From: MATTHEW PAUL KUNDERT (mpkundert@students.wisc.edu)
Date: Fri Jun 06 2003 - 17:43:30 BST
Johnny, Paul,
Paul said:
Yes, Nobel prizes and sounding good in a discussion group are examples of the high quality that social patterns give to status. The "approval" of ideas is of higher value than the "truth" of them to a society or community.
Johnny said:
Now, Paul does put quotes around 'truth', so maybe he's not being ahistorical, but he's certainly implying a privileged position in the assumption that society doesn't do an accurate job of approving or not approving.
Paul said:
Accuracy doesn't come into it, that would be like asking - which is the most accurate poem? The point I was making was that social quality is about what will keep the society together, it is opposed to any intellectual patterns of value that threatens to break its patterns up and supportive of ideas that keep the society together, such ideas may be rewarded with prizes and social authority. Socially, that's moral, intellectually it's degenerate. Intellectual patterns of value are also opposed to each other if they conflict and seem generally opposed to Dynamic Quality.
Matt:
I think I would've criticized Paul for the same thing that Johnny did on reading the first quote. Pragmatists don't make a distinction between the truth of an idea and a real community's approval of an idea. It's what we mean by the slogan "solidarity, not objectivity." We replace objective truth with intersubjective agreement.
But Paul unpacks his statement with a good bit about accuracy not having any importance. Pragmatists are certainly sympathetic to this. However, Paul still makes a distinction between social and intellectual patterns that I'm not quite sure I understand. I'm not sure if it is still infected with a kind of ahistoricity. Possibly not. If the distinction is simply about "ideas that that directly work for society" and "ideas that do not work directly for society" then there doesn't seem to be anything directly wrong with that, other than, because we are still dealing with the MoQ, it does privelege ideas that don't work directly for society. That I'm not so kosher about. A distinction between these two types of ideas mirrors the Davidsonian distinction between the literal and the metaphorical, between the pramatic impulse and the romantic impulse. The pragmatic impulse is to create literal tools to help the workings of society. The romantic impulse is to create metaphor
s and literary tropes for self-creation and self-perfection.
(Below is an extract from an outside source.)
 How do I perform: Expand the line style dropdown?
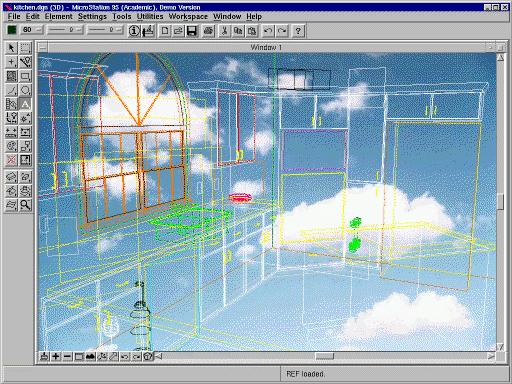click(x=65, y=30)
Rorty's practical public/private split attempts to keep them seperate and to keep from privelging one over the other. If we make the social and intellectual distinction that between the romantic and pragamatic impulse, eudaimonia, or human flourishing, something Sam has been playing with in relation to the MoQ, would demand both the social and intellectual levels to sit side by side. Liberals from Benjamin Constant down to Rorty have recognized that we must keep a space cleared for the type of self-perfection that modern's desire and to do that we musn't neglect the pragmatic and become too preoccupied with the romantic, the public in favor of the private.
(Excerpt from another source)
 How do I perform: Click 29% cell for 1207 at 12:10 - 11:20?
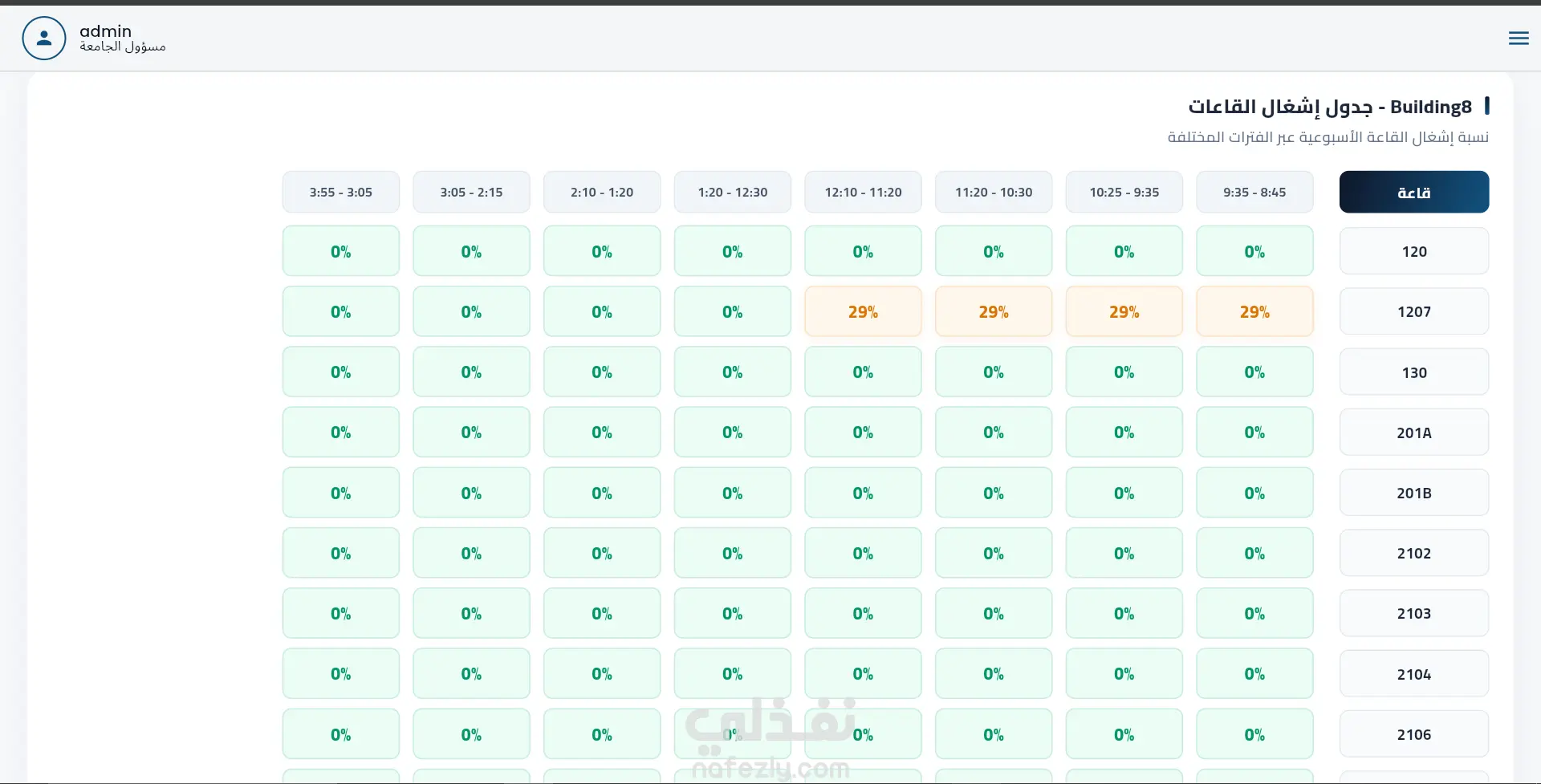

But I don't think this is what Paul has in mind. I'm not sure what he has in mind, but if it has something to do with vulgar status-mongering versus cosmopolitan consciousness raising, then I'm sympathetic. I suspect that it isn't this, though, either. But I can't be sure. I think Paul's idea is a distinction between society and ideas, something pragmatists aren't sympathetic to. Paul says that social patterns are "supportive of ideas that keep the society together [and] such ideas may be rewarded with prizes and social authority. Socially, that's moral, intellectually it's degenerate." I don't see the point in saying that an idea that could destroy society. I was going to add "is more moral" before the period, but I don't I need to. I don't think an idea can destroy society. People destroy societies. People with ideas, but pragmatists don't give a lot of credence to the idea of ideas that are seperate from their social patterns. I realize this is very un-MoQian,
but that's the way it goes. I think Pirsig develops a picture in ZMM that is more commensurate to the pragmatic picture I just drew and its not until his dive into systematic metaphysics that he begins to turn away from the pragmatic picture.
So, on the ahistoricity charge, possibly not on first appearances, but I think making a gulf between society and ideas will lead to some strange consequences like the idea of "anarchy" being moral. It just doesn't make any sense to me and I don't quite see the point or utility.
Paul said:
In Zen Buddhism a favoured symbol / character to describe the nature of zen is called ?enso?. It is a circle brushed slightly differently every time it is drawn, but most importantly it is never joined up to form a closed circle. This, the sages say, is because if the circle is closed, it closes itself off from the ultimate nature of reality, change. I think that is a good analogy to the MOQ.
Matt:
That is a good, pragmatic insight. Except that, pace Scott, pragmatists would excise "ultimate nature of reality" because we don't think it adds anything important to the description.